The trail dropped us onto a dirt road and then into Peachland. Rather than ride the highway through town, we followed some steep residential roads upwards, before descending to the beach for a snack break. We stayed on the side roads as far as possible until we couldn’t avoid the highway any further. So up we went on Highway 97, hugging the concrete barrier as traffic roared past at 100 km/h. It was the type of riding I strive to avoid, but sometimes its inevitable. I tolerated it, Kenzie not so much.
We eventually reached a turnoff where the route showed we could drop into Goats Peak Regional Park and follow a trail into Westbank. The maps didn’t show any trail, but there were a few tracks on the heatmap, so we decided to take the plunge. We descended to the park and onto a wide trail. We found ourselves hopping a low barrier and following a steep singletrack along a steep sidehill. Fortunately, it all worked out and we popped along a fence next to a large orchard.
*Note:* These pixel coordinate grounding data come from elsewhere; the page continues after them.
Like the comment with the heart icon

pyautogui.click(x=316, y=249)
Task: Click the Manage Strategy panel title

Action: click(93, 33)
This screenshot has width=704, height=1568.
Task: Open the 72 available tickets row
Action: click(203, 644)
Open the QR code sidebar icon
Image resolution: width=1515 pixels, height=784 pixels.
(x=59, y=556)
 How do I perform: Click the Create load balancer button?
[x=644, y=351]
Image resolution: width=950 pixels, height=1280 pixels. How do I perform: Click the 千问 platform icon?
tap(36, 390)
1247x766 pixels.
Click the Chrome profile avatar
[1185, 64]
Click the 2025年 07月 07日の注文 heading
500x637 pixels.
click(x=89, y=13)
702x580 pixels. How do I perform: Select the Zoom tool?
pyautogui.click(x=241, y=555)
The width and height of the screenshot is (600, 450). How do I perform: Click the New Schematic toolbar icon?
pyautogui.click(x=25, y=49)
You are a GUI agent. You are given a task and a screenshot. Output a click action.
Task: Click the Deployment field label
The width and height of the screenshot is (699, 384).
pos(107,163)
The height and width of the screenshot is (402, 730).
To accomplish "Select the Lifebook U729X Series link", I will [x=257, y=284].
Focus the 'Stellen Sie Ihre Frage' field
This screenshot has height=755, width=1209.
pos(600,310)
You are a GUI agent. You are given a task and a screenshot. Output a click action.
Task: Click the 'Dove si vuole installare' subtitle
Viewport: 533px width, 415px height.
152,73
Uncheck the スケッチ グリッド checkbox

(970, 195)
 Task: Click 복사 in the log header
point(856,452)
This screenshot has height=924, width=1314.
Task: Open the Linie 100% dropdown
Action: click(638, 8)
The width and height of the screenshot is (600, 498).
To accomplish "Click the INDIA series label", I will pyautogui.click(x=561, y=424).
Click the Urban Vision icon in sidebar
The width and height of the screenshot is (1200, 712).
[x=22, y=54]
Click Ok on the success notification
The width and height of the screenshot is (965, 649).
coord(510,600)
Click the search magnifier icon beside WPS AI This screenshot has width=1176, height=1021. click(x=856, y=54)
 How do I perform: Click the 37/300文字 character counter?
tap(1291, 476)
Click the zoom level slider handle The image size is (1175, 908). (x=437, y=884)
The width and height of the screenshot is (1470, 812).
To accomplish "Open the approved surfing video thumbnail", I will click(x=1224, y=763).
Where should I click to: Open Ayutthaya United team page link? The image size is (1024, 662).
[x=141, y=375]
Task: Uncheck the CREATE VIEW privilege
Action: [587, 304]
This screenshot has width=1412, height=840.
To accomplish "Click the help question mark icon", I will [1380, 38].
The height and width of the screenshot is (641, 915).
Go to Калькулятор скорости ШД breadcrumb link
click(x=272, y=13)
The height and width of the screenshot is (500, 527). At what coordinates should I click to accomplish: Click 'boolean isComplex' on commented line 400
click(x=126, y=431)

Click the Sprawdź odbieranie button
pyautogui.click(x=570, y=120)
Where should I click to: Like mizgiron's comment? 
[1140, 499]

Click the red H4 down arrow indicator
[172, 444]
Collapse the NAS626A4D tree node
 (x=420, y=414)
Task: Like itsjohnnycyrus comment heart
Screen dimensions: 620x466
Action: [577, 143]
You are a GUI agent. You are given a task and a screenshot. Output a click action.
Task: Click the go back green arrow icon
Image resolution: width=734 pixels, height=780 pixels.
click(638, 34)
Westbank/West Kelowna is a strange city because it’s basically a long highway strip mall surrounded by suburban sub-divisions interspersed with wineries. But our mission to avoid Highway 97 was a success. After navigating residential roads and dirt paths, we popped out at the entrance to the William R. Bennett Bridge and found our way into Kelowna on the bike path by late-afternoon.
It was a really fun day on the bike, with a great mix of trails, quiet country roads, and dirt roads. The only bad part was that short section of Highway 97. We rewarded ourselves with ice cream and hit the road home.
This is a great bikepacking route, with a fantastic mix of single-track, double-track, rail trail, dirt roads, and paved roads, and almost no highway riding. The climb to Myra Canyon is the biggest challenge, but for the most part it isn’t too difficult if you’re a moderately fit cyclist. The version on Bikepack Canada is great if you want to ride lots of singletrack, but this version is much more suited for those set up for dirt road touring. The route is best suited to bikes with at least 2” tires because of a few sandy sections, but gravel tires with narrower rubber are fine for most of it.
I like the way we broke it up, because it meant we got to have two longer days surrounding one casual one where we enjoyed what the South Okanagan is best for—sun and alcohol. A strong rider could do it in two days, but then you’d be missing out on half the point of the ride.
If you don’t want to splurge on hotels, there’s free camping at Chute Lake and several RV-oriented campgrounds in Penticton. Parking in Kelowna was $12 for three days.
Note: These are strictly my views. I’m 99% sure Kenzie had fun too. At the very least it didn’t scare her off bikepacking.